Nothing is to be altered. Print each record in full.

Stored records:
========================
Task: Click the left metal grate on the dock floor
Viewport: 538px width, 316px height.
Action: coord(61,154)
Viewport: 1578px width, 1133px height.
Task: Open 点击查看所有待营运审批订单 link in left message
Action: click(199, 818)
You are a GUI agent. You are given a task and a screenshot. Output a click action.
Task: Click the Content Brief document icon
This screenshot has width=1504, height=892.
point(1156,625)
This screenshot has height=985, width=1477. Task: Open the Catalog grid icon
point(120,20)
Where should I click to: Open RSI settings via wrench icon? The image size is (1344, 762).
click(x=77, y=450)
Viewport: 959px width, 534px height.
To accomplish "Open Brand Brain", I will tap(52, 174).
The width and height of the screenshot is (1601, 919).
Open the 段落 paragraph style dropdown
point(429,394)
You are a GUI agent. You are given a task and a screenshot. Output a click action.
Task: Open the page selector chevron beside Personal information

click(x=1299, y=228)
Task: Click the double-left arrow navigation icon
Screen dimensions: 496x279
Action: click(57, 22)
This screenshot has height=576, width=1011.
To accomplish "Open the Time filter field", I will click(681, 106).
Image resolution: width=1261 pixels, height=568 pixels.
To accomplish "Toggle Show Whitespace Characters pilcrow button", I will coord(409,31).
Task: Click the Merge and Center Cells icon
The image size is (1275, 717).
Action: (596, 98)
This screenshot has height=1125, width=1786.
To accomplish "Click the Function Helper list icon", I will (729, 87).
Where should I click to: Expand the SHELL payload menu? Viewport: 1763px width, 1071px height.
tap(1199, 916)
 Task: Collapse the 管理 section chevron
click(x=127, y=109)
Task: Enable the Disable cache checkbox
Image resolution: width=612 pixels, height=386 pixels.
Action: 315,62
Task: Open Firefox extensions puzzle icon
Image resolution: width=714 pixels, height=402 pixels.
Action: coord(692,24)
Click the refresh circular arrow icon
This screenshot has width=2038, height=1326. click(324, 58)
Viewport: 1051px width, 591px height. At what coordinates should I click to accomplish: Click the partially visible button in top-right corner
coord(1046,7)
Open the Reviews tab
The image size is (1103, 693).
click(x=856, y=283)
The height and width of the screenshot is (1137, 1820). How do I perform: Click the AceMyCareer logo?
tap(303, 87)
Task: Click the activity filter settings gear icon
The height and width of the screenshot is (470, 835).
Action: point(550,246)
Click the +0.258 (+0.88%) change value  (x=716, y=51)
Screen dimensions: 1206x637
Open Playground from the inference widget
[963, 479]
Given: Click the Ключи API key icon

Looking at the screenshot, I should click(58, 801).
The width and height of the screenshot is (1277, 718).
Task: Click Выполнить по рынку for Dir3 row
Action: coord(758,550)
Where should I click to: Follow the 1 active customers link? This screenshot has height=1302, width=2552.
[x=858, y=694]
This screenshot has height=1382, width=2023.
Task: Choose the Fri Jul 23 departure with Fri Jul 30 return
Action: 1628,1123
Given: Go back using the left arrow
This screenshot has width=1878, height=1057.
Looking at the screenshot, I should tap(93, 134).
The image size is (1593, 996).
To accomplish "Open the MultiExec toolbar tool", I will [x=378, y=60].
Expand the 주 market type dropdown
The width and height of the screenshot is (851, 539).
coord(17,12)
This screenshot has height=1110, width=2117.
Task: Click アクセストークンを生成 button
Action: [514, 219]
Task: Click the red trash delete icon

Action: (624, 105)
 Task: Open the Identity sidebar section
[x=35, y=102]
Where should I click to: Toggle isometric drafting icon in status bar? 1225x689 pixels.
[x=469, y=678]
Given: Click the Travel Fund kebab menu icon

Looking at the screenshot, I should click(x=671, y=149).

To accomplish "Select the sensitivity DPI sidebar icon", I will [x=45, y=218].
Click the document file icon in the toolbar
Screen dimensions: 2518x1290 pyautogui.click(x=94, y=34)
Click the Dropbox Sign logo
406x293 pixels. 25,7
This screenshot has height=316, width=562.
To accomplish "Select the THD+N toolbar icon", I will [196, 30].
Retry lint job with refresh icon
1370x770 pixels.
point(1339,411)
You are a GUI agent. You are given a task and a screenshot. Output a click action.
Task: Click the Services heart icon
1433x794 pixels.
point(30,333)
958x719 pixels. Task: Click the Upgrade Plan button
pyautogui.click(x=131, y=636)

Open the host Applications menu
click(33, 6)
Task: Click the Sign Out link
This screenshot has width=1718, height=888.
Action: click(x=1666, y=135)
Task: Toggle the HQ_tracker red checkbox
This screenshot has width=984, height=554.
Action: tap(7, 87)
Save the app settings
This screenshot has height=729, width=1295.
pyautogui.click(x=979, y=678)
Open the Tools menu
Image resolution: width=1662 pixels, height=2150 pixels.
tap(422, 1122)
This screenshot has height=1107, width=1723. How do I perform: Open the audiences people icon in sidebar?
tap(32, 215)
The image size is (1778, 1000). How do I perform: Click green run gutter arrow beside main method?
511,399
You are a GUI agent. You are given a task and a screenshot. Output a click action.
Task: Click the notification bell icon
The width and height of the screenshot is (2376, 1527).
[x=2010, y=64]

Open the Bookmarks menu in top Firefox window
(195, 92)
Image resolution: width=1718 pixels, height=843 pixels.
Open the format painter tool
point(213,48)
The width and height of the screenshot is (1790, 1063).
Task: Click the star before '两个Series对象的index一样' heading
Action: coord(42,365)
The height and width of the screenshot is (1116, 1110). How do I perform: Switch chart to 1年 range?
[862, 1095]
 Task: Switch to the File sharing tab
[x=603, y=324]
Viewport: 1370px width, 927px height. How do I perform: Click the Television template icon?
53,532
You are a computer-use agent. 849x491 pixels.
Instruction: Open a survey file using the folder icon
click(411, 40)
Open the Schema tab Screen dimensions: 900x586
========================
### [EXPECTED OUTPUT]
Task: Click the left metal grate on the dock floor
Viewport: 538px width, 316px height.
Action: coord(61,154)
Viewport: 1578px width, 1133px height.
Task: Open 点击查看所有待营运审批订单 link in left message
Action: click(199, 818)
You are a GUI agent. You are given a task and a screenshot. Output a click action.
Task: Click the Content Brief document icon
This screenshot has width=1504, height=892.
point(1156,625)
This screenshot has height=985, width=1477. Task: Open the Catalog grid icon
point(120,20)
Where should I click to: Open RSI settings via wrench icon? The image size is (1344, 762).
click(x=77, y=450)
Viewport: 959px width, 534px height.
To accomplish "Open Brand Brain", I will tap(52, 174).
The width and height of the screenshot is (1601, 919).
Open the 段落 paragraph style dropdown
point(429,394)
You are a GUI agent. You are given a task and a screenshot. Output a click action.
Task: Open the page selector chevron beside Personal information

click(x=1299, y=228)
Task: Click the double-left arrow navigation icon
Screen dimensions: 496x279
Action: click(57, 22)
This screenshot has height=576, width=1011.
To accomplish "Open the Time filter field", I will click(681, 106).
Image resolution: width=1261 pixels, height=568 pixels.
To accomplish "Toggle Show Whitespace Characters pilcrow button", I will coord(409,31).
Task: Click the Merge and Center Cells icon
The image size is (1275, 717).
Action: (596, 98)
This screenshot has height=1125, width=1786.
To accomplish "Click the Function Helper list icon", I will (729, 87).
Where should I click to: Expand the SHELL payload menu? Viewport: 1763px width, 1071px height.
tap(1199, 916)
 Task: Collapse the 管理 section chevron
click(x=127, y=109)
Task: Enable the Disable cache checkbox
Image resolution: width=612 pixels, height=386 pixels.
Action: 315,62
Task: Open Firefox extensions puzzle icon
Image resolution: width=714 pixels, height=402 pixels.
Action: coord(692,24)
Click the refresh circular arrow icon
This screenshot has width=2038, height=1326. click(324, 58)
Viewport: 1051px width, 591px height. At what coordinates should I click to accomplish: Click the partially visible button in top-right corner
coord(1046,7)
Open the Reviews tab
The image size is (1103, 693).
click(x=856, y=283)
The height and width of the screenshot is (1137, 1820). How do I perform: Click the AceMyCareer logo?
tap(303, 87)
Task: Click the activity filter settings gear icon
The height and width of the screenshot is (470, 835).
Action: point(550,246)
Click the +0.258 (+0.88%) change value  (x=716, y=51)
Screen dimensions: 1206x637
Open Playground from the inference widget
[963, 479]
Given: Click the Ключи API key icon

Looking at the screenshot, I should click(58, 801).
The width and height of the screenshot is (1277, 718).
Task: Click Выполнить по рынку for Dir3 row
Action: coord(758,550)
Where should I click to: Follow the 1 active customers link? This screenshot has height=1302, width=2552.
[x=858, y=694]
This screenshot has height=1382, width=2023.
Task: Choose the Fri Jul 23 departure with Fri Jul 30 return
Action: 1628,1123
Given: Go back using the left arrow
This screenshot has width=1878, height=1057.
Looking at the screenshot, I should tap(93, 134).
The image size is (1593, 996).
To accomplish "Open the MultiExec toolbar tool", I will [x=378, y=60].
Expand the 주 market type dropdown
The width and height of the screenshot is (851, 539).
coord(17,12)
This screenshot has height=1110, width=2117.
Task: Click アクセストークンを生成 button
Action: [514, 219]
Task: Click the red trash delete icon

Action: (624, 105)
 Task: Open the Identity sidebar section
[x=35, y=102]
Where should I click to: Toggle isometric drafting icon in status bar? 1225x689 pixels.
[x=469, y=678]
Given: Click the Travel Fund kebab menu icon

Looking at the screenshot, I should click(x=671, y=149).

To accomplish "Select the sensitivity DPI sidebar icon", I will [x=45, y=218].
Click the document file icon in the toolbar
Screen dimensions: 2518x1290 pyautogui.click(x=94, y=34)
Click the Dropbox Sign logo
406x293 pixels. 25,7
This screenshot has height=316, width=562.
To accomplish "Select the THD+N toolbar icon", I will [196, 30].
Retry lint job with refresh icon
1370x770 pixels.
point(1339,411)
You are a GUI agent. You are given a task and a screenshot. Output a click action.
Task: Click the Services heart icon
1433x794 pixels.
point(30,333)
958x719 pixels. Task: Click the Upgrade Plan button
pyautogui.click(x=131, y=636)

Open the host Applications menu
click(33, 6)
Task: Click the Sign Out link
This screenshot has width=1718, height=888.
Action: click(x=1666, y=135)
Task: Toggle the HQ_tracker red checkbox
This screenshot has width=984, height=554.
Action: tap(7, 87)
Save the app settings
This screenshot has height=729, width=1295.
pyautogui.click(x=979, y=678)
Open the Tools menu
Image resolution: width=1662 pixels, height=2150 pixels.
tap(422, 1122)
This screenshot has height=1107, width=1723. How do I perform: Open the audiences people icon in sidebar?
tap(32, 215)
The image size is (1778, 1000). How do I perform: Click green run gutter arrow beside main method?
511,399
You are a GUI agent. You are given a task and a screenshot. Output a click action.
Task: Click the notification bell icon
The width and height of the screenshot is (2376, 1527).
[x=2010, y=64]

Open the Bookmarks menu in top Firefox window
(195, 92)
Image resolution: width=1718 pixels, height=843 pixels.
Open the format painter tool
point(213,48)
The width and height of the screenshot is (1790, 1063).
Task: Click the star before '两个Series对象的index一样' heading
Action: coord(42,365)
The height and width of the screenshot is (1116, 1110). How do I perform: Switch chart to 1年 range?
[862, 1095]
 Task: Switch to the File sharing tab
[x=603, y=324]
Viewport: 1370px width, 927px height. How do I perform: Click the Television template icon?
53,532
You are a computer-use agent. 849x491 pixels.
Instruction: Open a survey file using the folder icon
click(411, 40)
Open the Schema tab Screen dimensions: 900x586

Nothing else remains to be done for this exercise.